A louca família do doido

Por Márcio de Lima Dantas (*)

Uma enfermeira que trabalha há quase trinta anos numa das mais conhecidas clínicas da cidade para doentes com transtornos mentais e desintoxicação química disse-me que o problema maior não está no paciente, mas na família que o interna, pois o apelidado louco, fica quieto com seus necessários medicamentos; agora a família, é uma complicação só. Tem cabimento uma coisa dessas? Tem sim, quem sabe haja algo que se vela no entorno de uma pessoa acometida de qualquer enfermidade, mesmo as de natureza puramente física.

Há um lugar social detectado e descrito pelo antropólogo francês Gilbert Durand, nominado “a louca da casa” (la fole du logis). Claro que ele está se referindo ao Imaginário e sua importância nos mecanismos de funcionamento do jeito de ser do humano, essa instância mental, que se contrapõe aos processos apolíneos e do status quo, pautados nas leis, na razão e na vigilância de punir os trânsfugas da DOXA (boa via, direta, direita, verdade óbvia, evidência natural), que vigoram desde sempre ao longo da História. Ora, todo mundo sabe de cor e salteado que o desmantelo nos bastidores é grande, pois cada pessoa age de acordo com seus interesses, deitando e rolando na surdina. Com ou sem censura e patrulhamento, a festa acontece, o desmantelo é grande.

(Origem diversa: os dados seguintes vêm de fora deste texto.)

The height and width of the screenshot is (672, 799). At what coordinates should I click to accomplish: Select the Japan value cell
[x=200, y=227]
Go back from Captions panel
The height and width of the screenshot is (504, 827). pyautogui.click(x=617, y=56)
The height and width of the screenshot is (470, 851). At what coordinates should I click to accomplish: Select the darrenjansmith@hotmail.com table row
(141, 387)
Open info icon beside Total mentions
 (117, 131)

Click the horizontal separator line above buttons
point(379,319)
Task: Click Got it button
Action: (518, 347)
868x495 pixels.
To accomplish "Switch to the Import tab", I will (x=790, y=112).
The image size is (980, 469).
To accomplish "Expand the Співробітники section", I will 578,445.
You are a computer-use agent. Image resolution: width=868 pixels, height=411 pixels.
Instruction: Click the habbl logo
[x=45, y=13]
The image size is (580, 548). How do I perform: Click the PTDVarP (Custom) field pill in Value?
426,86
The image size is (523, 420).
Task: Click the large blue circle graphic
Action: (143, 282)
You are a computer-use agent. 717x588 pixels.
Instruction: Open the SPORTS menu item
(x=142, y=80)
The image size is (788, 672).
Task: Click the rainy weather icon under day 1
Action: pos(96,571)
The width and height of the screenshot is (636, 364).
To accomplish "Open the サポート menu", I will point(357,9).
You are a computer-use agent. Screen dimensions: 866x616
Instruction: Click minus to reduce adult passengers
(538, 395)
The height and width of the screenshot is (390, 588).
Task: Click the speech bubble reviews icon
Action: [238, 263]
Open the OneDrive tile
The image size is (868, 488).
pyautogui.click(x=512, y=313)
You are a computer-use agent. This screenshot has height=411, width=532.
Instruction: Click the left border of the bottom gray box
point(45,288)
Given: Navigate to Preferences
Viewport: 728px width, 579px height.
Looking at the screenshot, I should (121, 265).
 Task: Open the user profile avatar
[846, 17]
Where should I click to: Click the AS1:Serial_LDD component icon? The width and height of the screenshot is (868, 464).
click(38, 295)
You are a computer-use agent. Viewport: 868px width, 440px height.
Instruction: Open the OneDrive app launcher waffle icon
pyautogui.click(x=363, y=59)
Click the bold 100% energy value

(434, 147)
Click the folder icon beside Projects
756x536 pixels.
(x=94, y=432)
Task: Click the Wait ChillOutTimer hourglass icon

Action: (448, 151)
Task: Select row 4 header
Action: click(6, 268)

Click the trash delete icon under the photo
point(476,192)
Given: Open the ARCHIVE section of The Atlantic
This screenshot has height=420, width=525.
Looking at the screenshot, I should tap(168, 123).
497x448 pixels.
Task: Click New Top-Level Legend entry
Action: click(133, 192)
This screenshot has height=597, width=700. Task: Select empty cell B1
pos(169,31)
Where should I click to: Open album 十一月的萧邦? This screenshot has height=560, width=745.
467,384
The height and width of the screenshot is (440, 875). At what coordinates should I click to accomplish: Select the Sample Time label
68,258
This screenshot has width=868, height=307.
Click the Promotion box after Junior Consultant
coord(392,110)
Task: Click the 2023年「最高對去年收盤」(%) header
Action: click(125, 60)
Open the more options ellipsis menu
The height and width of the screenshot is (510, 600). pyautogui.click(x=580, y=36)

Agora vou trazer para a gente, pois a doida da casa também pode ser compreendida como uma figura de linguagem, uma metáfora, vamos dizer assim: um lugar, um espaço mental, uma necessidade da cabeça do povo para funcionar de acordo com o que foi estabelecido e é tido como saudável e certo (para a maioria, claro!). Quem é que não sabe que toda família, pobre, média ou rica, tem sempre – precisa ter – uma pessoa que fuja do padrão, que destoa dos demais, que haja de maneira diferente, seja lá no que for, só sei que nem é tão difícil de perceber, pois se estiverem todos juntos, emerge logo aquele que vai se destacar: ou pelo excessivo e lesado silêncio ou pela vontade de se mostrar o tempo inteiro, vindo a comprovar de maneira notável que existe mesmo esse personagem. Não brinque não, menino, que todos sabem do que estou falando. Bem claro que é justo ele, a exceção, talvez, que vai confirmar a regra.

Ora, quando há alguém enfermo na família, o chamado “doente dos nervos”, é o momento ideal para vir à tona o que o tempo espanando o cotidiano foi deixando nas frestas plenas de não-ditos, de silêncios plenos de locas e furnas. Se de um lado cada um prova o que é por meio do seu comportamento, quer seja responsável, quer seja para espalhar brasas e piorar a situação, todos sabem tacitamente que é uma boa hora para o acerto de contas de dívidas com camadas de ferrugem, de azinhavre; uns, por ter guardado ressentimentos de irmãos, pai, mãe ou parentes durante um longo tempo; outros, por verem uma oportunidade de atenuarem suas próprias misérias, passando o enfermo a ser uma espécie de contraponto para uma oportuna comparação.

De toda maneira, dificílimo é encontrar solidariedade autêntica, – via de regra marcam suas presenças providas de interesses os mais esquisitos – ou detectar a compaixão pelo doente ou pela situação da família. Quero insistir nesse aspecto. Todo mundo dá pitaco sobre o doente e a doença, arvora-se a ser médico, querem resolver situações complexas por telefone, alterar prescrições médicas, introduzir medicamentos. Em suma, a doida da casa acaba por catalizar toda uma sorte de problemas que orbitam a comarca do núcleo familiar, respingando até na parentalha distante.

Enfim, é bom constatar como tinha razão o escritor francês Marcel Proust quando disse que se “a humanidade soubesse o que ela deve aos nervosos….”. Sim, os chamados doentes dos nervos ou doidos são justo a qualidade de gente que originou os santos, os profetas, os hereges, os poetas, os cientistas, os artistas, ou seja, todos os que foram de encontro ao que se chama “normalidade”, imprimindo rupturas e fazendo de qualquer sorte o avanço lento da dinâmica social. A família burguesa se inscreve como contraponto a tudo isso.